Da Renzo Savelli, consigliere provinciale ,Capogruppo R.C., riceviamo e pubblichiamo:

 

PESARO – Il risultato delle recenti elezioni, che hanno sconvolto il panorama politico del nostro Paese, non poteva cogliere di sorpresa i dirigenti dei partiti anche se, ancora una volta, abbiamo costatato la perdita dei “sensori periferici”, che erano i militanti, sostituiti oramai dai sondaggi.

Renzo Savelli

Dopo il voto delle amministrative del 2009 ricordo di avere sottolineato nelle riunioni di partito e nelle conversazioni i tre elementi che lo caratterizzavano anche nella nostra regione e cioè riduzione costante del numero dei non votanti, presenza sempre più numerosa delle liste civiche e significative teste di ponte (3-5%) dei “grillino” a Fano, Pesaro, Senigallia, Ancona e così via.

Nel 2010 i tre elementi si verificarono, ampliati, anche nella regionali e di seguito in tutte le successive tornate amministrative.
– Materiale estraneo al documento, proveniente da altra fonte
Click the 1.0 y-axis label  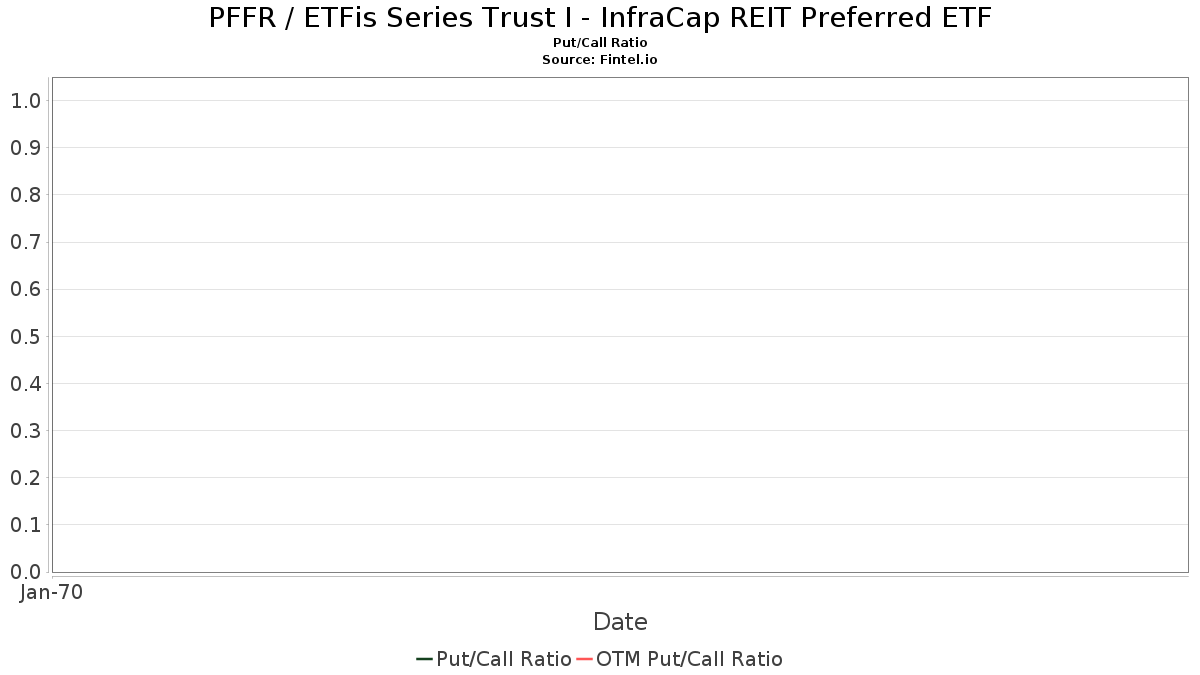[25, 101]
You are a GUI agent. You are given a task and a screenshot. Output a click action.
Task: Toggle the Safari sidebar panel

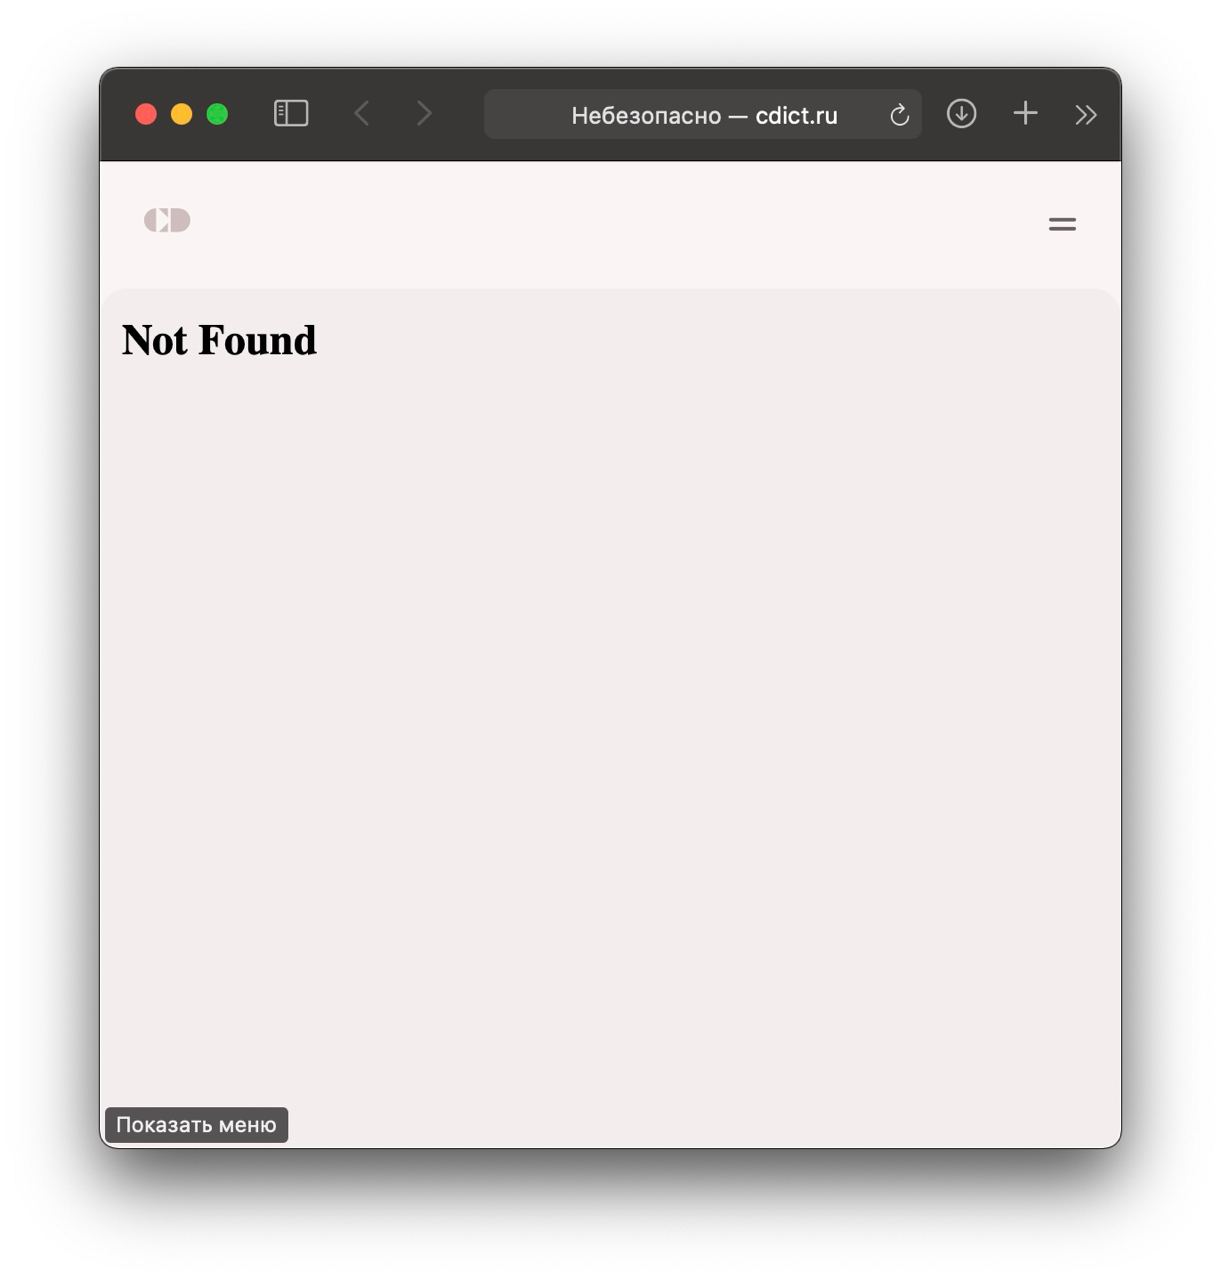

Alle politiche della scorsa settimana addirittura il 25% dei cittadini ha rinunciato a votare (+ 5%): in quanti sarebbero stati se non si fosse nel frattempo affermato il Movimento 5 Stelle? Certo, Grillo ha potuto utilizzare la difficoltà di vivere di milioni di persone, l’indignazione per le mancate risposte della politica, le richieste di un cambiamento profondo. Non è dunque a caso, né per caso che Grillo, comunicatore per eccellenza, ha preso voti da tutti e, purtroppo, ha più che dimezzato anche le legittime e giustificate aspettative di voto di Rivoluzione Civile, schiacciata fra il voto utile e la crescente influenza del M5S, sostenuto – va evidenziato – dai media che gli hanno tirato la volata. Il PD, che pensava ormai finita la parabola politica del Cavaliere (Berlusconi al 14%, rotta l’alleanza con la più che ammaccata Lega), ha rotto i rapporti con l’I.d.V., favorendone la spaccatura, e ha rifiutato ogni raccordo con Ingoia. La convinzione che le primarie, con grande copertura mediatica ed effetto trascinamento, sarebbero bastate a garantire una vittoria piena, si è dimostrata del tutto infondata, né poteva essere diversamente. Se infatti il primo turno è stato caratterizzato da una scelta libera, al secondo turno il voto è stato pilotato per far vincere Bersani contro Renzi, così come sono state pilotate le primarie per indicare i candidati da mettere in lista per il parlamento. Insomma le primarie, pensate per rimotivare iscritti e simpatizzanti e trasformarli in protagonisti, gestite in quel modo si sono rivelate un boomerang.

In quanto alla scelta anch’essa è stata sbagliata perché Bersani non è un comunicatore (e Renzi sì), perché nessuno ricorda quali grandi cose egli abbia fatto nei 7 anni che è stato al Governo, perché il rinnovamento riguardava le persone e l’arrabbiatura degli italiani riguardava il programma. E l’uno e l’altro erano davvero carenti.

Adesso si apre davvero una pagina nuova che avrà le sue conseguenze nel 2014 sia alle europee che alle amministrative. Certo, tutto dipenderà dalle future prossime mosse di Grillo, che può confermare e radicare il proprio consenso, ma può anche perderlo in rapporto alle potenzialità che gli si sono aperte di realizzare una parte significativa del suo programma.

Insomma queste elezioni fra i vari risultati ottenuti (fine del bipolarismo forzato, fine degli inciuci mascherati da “governo tecnico” ecc.) ci consegnano la possibilità di una svolta a sinistra nelle politiche concrete del nostro Paese mettendo fine al pensiero unico neo-liberista nel quale PD, PdL e UDC si sono sempre ritrovati.

 

 

 

 

 

Un commento to “Savelli sulle elezioni: “Perdita dei sensori periferici: militanti sostituiti dai sondaggi””

  1. Tonino scrive:

    Concordo con il contenuto dell’articolo; trovo l’analisi chiara e puntuale. Non mi convince però la conclusione sulla “svolta a sinistra”, se l’autore la intende al vecchio modo di inFausta Bertinottiana memoria.